Cuando volvió a casa, llevaba en las manos un modesto ramo de flores silvestres, margaritas, ascianos, campanillas, las mismas que le regalaba a Cassandra en su juventud. Esto es para ti”, dijo tímidamente, ofreciéndole el ramo a su esposa. “Hace mucho que no te regalo flores.” Cassandra aceptó el ramo y lo puso en un jarrón. Gracias, Robert. Son hermosas. Por la noche se sentaron en el balcón a mirar el atardecer.
Robert tomó la mano de su esposa, no por costumbre, sino con deseo. “¿Sabes, Cassandra?”, dijo pensativo. “Toda la vida pensé que perdí algo importante cuando te elegí a ti y no a Sara, pero ahora entiendo que gané mucho más de lo que perdí.” Cassandra sonrió suavemente. “No abras viejas heridas, Robert.
Hemos vivido una buena vida, diferente, difícil, pero nuestra. ¿Y no te arrepientes?, preguntó Robert de repente. De haber vivido con alguien que no podía amarte con todo el alma. Casandra miró largamente el sol que se ocultaba. No, Robert, no me arrepiento. Cada quien ama como puede. Quizá el amor verdadero no está en la pasión.
sino en la vida cotidiana, lado a lado. Robert apretó su mano con más fuerza. Eres sabia, Cassandra. Siempre fuiste más sabia que yo. Un mes después se prepararon para visitar a Sara. Cassandra estaba preocupada por cómo estaría su hermana, como había soportado los exámenes. Las llamadas telefónicas eran breves. Sara no le gustaba quejarse. El mar los recibió con una brisa suave.
Sara esperaba en el andén, demacrada, pero con una luz interior en los ojos. “Los doctores dicen que hay esperanzas”, dijo abrazando a su hermana. Es un método nuevo, experimental. Lo intentaremos. En el pequeño apartamento con vista al mar vivieron dos semanas. Cassandra cocinaba.
Rober arreglaba el grifo que goteaba y las sillas tambaleantes. Sara los llevaba al malecón, mostrando sus rincones favoritos.
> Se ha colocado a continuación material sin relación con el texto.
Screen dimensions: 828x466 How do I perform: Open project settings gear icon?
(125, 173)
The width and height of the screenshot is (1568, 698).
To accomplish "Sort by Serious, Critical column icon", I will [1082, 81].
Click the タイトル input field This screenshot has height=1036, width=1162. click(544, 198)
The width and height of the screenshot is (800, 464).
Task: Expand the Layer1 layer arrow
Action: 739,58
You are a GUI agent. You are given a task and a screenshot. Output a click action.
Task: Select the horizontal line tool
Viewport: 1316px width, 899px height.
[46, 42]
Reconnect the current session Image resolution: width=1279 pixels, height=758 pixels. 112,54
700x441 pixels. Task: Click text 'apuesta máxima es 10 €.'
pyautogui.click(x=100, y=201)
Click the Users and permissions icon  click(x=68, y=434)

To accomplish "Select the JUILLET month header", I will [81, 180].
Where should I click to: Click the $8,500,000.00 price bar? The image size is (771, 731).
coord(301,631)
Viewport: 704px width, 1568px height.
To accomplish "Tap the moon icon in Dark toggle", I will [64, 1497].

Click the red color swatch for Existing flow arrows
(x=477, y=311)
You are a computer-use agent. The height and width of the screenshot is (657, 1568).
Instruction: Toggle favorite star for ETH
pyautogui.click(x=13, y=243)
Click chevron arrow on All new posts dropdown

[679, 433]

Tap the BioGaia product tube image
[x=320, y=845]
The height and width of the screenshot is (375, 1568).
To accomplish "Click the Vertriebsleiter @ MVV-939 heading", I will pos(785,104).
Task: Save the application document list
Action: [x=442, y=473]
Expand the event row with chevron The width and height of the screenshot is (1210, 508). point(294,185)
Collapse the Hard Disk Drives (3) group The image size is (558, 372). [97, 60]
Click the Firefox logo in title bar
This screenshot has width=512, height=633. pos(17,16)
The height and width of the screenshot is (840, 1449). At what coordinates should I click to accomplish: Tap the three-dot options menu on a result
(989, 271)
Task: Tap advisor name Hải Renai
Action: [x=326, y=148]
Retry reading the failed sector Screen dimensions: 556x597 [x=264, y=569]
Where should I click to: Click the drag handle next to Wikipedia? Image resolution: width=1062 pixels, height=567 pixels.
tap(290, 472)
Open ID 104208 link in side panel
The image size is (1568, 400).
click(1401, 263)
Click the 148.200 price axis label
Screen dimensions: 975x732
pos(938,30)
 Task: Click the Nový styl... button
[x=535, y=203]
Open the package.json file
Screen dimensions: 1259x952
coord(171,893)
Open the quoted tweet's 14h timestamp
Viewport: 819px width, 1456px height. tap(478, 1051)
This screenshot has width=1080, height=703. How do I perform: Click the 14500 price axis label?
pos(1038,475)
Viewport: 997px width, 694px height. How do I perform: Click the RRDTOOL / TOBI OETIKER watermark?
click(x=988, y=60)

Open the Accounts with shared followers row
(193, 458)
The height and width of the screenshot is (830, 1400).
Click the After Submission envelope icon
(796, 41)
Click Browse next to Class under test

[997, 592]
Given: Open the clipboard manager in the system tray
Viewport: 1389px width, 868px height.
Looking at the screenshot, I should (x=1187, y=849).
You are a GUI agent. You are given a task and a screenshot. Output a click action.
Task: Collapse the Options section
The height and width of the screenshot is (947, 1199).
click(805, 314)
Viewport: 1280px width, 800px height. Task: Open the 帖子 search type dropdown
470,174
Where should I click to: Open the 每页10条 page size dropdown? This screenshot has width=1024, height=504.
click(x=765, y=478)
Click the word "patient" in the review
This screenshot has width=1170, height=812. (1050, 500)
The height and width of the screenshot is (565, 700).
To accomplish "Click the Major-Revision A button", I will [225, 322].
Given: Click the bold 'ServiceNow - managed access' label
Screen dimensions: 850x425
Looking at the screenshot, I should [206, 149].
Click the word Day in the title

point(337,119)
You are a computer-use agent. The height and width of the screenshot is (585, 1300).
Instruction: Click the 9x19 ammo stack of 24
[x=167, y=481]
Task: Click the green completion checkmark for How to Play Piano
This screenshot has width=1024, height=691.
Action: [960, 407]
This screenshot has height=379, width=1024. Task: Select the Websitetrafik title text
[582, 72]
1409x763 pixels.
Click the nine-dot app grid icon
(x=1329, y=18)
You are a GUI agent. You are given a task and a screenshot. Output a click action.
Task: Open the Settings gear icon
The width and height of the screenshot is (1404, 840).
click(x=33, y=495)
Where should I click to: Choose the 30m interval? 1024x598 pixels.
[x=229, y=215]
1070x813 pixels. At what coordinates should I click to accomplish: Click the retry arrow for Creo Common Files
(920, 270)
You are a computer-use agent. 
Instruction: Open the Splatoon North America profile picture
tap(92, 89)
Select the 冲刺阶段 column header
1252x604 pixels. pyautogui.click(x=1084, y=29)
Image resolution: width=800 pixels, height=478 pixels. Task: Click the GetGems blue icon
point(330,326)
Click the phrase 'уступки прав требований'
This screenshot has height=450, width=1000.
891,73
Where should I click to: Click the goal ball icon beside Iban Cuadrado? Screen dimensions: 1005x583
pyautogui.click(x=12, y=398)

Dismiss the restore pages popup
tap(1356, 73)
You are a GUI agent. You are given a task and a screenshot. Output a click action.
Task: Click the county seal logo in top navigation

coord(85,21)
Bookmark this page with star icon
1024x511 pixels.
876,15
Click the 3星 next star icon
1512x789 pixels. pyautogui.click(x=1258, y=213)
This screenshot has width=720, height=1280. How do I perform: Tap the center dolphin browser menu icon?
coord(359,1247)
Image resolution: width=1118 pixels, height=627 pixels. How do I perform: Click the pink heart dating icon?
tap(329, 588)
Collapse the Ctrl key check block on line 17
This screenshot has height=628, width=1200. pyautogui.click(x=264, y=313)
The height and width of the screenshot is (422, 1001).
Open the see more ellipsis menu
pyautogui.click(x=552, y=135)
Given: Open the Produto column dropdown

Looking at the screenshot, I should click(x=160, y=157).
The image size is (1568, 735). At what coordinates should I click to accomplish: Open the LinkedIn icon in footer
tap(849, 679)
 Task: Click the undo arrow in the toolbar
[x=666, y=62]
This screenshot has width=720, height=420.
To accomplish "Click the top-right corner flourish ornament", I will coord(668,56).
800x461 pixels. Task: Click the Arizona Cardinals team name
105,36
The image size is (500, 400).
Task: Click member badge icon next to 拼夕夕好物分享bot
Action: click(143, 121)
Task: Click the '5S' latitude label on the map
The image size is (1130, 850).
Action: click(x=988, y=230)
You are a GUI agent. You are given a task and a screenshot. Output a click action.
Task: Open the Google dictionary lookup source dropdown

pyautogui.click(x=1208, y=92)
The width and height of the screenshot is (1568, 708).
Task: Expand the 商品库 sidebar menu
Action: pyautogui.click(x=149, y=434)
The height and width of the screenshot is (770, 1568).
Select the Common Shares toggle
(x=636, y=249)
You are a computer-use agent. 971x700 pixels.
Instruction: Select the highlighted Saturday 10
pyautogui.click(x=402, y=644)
Una vez, sentados en un banco justo en la orilla del mar, los tres ancianos, dos hermanas y el hombre que unía sus destinos, de repente se rieron al mismo tiempo. “Dios mío”, dijo Sara secándose las lágrimas de risa.
“Qué ridículo nos salió todo en la juventud. drama, pasiones, rencores. Y ahora aquí estamos, tres viejos, y todo parece tan pequeño y necesario. No digas, asintió Cassandra. La vida pasó y solo ahora pudimos hablar como se debe. Pero lo hicimos a tiempo, dijo Robert en voz baja, mirando las olas que llegaban.
¿Cuánta gente muere sin haber dicho lo más importante a sus seres queridos? Se quedaron sentados en silencio, escuchando el murmullo del oleaje, mirando el mar que brillaba con los rayos del sol poniente. Tres personas unidas por un pasado y presente comunes, reconciliadas con el destino y entre sí.